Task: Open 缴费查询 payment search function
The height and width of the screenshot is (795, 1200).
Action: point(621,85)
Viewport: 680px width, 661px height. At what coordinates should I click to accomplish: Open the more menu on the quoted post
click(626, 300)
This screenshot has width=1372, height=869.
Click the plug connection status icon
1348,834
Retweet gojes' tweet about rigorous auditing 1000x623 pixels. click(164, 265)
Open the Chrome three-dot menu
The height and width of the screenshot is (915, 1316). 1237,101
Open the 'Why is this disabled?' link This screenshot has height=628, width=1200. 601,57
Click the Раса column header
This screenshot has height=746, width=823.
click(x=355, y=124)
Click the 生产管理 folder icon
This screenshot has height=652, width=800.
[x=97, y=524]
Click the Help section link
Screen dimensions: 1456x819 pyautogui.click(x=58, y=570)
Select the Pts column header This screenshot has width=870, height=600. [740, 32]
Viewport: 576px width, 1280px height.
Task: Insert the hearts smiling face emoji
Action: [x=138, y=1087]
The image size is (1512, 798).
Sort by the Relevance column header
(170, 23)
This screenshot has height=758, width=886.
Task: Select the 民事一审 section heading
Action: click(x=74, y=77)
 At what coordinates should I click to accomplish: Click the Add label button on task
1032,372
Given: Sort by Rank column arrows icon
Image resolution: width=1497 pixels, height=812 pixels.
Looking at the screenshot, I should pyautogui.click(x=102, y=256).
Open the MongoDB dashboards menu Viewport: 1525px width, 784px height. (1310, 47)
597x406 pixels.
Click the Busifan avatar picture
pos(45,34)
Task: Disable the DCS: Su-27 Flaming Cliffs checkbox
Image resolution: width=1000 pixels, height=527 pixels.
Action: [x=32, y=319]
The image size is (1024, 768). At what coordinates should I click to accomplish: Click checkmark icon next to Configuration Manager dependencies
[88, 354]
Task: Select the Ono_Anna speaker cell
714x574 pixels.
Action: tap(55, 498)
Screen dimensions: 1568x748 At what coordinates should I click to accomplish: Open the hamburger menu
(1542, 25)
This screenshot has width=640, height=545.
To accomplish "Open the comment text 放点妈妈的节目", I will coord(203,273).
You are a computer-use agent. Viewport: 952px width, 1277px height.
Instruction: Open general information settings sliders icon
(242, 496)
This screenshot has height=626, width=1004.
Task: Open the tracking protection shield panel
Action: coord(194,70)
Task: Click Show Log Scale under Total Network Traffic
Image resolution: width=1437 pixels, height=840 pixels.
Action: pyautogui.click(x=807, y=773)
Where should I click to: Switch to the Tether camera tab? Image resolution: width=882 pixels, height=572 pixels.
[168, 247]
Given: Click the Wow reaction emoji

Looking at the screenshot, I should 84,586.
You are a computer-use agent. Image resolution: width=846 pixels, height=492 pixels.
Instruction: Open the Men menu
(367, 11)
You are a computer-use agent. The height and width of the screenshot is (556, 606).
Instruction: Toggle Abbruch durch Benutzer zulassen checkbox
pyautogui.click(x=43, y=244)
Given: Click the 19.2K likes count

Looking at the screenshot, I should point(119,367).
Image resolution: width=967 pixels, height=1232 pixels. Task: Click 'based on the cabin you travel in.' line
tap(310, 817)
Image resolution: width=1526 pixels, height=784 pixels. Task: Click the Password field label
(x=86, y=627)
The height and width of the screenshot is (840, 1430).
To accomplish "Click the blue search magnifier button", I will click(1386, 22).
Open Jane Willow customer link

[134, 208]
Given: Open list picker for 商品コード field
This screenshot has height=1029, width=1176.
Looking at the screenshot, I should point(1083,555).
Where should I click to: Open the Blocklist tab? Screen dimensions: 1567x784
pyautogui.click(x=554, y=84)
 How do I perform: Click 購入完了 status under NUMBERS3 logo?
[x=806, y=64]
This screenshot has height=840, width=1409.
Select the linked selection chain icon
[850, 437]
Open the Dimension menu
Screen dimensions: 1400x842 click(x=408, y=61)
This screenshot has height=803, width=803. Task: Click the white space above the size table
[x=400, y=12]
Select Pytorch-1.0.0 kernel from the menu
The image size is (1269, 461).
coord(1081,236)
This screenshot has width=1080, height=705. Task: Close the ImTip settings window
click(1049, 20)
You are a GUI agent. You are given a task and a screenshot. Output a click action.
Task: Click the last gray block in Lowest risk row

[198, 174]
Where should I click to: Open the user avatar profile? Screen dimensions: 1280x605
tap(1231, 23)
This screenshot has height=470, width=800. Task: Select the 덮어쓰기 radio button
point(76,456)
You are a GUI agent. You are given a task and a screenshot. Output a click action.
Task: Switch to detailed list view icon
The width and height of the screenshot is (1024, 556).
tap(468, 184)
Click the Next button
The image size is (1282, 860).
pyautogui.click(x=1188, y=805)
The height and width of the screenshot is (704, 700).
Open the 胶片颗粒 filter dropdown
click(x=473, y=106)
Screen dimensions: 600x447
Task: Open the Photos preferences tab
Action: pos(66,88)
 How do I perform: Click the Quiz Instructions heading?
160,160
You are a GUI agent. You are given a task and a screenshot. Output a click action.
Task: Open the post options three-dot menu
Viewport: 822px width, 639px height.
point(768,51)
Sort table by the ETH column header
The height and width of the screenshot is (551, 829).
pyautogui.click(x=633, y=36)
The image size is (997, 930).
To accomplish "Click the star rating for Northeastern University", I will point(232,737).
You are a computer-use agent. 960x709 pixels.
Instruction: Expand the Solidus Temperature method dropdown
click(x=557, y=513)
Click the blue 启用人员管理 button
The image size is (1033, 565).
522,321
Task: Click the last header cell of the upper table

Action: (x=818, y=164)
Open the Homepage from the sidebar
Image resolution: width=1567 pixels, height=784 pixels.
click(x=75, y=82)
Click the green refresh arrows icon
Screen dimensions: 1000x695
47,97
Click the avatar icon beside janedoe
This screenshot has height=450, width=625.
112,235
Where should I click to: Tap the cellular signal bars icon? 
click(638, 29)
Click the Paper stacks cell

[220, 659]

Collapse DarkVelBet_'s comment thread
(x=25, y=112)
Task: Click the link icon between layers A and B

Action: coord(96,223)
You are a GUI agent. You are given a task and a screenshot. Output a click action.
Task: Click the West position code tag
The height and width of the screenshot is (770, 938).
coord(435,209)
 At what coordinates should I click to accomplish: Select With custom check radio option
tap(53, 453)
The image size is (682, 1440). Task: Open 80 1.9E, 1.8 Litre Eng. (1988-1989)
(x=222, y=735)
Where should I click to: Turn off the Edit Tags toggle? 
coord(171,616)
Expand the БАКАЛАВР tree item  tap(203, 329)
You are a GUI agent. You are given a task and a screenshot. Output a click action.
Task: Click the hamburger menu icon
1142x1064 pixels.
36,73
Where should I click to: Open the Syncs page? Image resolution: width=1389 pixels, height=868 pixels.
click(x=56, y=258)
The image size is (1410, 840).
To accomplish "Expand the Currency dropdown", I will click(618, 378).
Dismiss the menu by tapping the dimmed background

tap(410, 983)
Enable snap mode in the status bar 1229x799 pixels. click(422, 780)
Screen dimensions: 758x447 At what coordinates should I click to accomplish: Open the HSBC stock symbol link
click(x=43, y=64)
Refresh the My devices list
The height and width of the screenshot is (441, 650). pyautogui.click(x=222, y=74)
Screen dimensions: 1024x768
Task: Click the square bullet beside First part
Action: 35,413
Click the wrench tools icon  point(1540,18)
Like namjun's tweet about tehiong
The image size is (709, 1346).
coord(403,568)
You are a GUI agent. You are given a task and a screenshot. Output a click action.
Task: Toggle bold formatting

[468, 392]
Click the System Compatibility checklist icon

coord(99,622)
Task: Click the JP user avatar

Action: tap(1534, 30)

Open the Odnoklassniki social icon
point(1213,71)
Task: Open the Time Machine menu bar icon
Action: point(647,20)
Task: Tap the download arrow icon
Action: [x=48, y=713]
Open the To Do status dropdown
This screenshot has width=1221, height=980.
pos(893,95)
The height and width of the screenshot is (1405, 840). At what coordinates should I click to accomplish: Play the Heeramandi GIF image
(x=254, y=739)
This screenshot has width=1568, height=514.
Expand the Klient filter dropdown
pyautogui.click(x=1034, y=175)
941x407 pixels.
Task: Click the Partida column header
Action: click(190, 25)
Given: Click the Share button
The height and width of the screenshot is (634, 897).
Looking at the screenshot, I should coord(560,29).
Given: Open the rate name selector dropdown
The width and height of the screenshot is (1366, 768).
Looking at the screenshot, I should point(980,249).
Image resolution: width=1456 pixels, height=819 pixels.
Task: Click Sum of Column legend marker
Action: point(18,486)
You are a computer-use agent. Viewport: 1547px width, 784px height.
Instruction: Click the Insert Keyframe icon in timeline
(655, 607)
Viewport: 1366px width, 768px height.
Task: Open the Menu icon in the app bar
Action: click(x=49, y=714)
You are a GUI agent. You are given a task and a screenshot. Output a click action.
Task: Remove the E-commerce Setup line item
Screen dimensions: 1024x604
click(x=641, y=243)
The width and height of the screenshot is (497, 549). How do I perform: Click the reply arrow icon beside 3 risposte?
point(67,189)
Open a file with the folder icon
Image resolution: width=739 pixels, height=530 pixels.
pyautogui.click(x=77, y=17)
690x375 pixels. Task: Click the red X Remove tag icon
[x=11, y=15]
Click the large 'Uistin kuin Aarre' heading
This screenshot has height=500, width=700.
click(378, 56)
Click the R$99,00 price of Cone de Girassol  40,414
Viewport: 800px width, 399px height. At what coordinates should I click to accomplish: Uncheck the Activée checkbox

TASK STATEMENT:
Render the records from the start up to and including the line with "Retweet gojes' tweet" as a Markdown table with the columns Line number and Record line. Number each row and leave out blank lines.

TASK RESULT:
| Line number | Record line |
|---|---|
| 1 | Task: Open 缴费查询 payment search function |
| 2 | The height and width of the screenshot is (795, 1200). |
| 3 | Action: point(621,85) |
| 4 | Viewport: 680px width, 661px height. At what coordinates should I click to accomplish: Open the more menu on the quoted post |
| 5 | click(626, 300) |
| 6 | This screenshot has width=1372, height=869. |
| 7 | Click the plug connection status icon |
| 8 | 1348,834 |
| 9 | Retweet gojes' tweet about rigorous auditing 1000x623 pixels. click(164, 265) |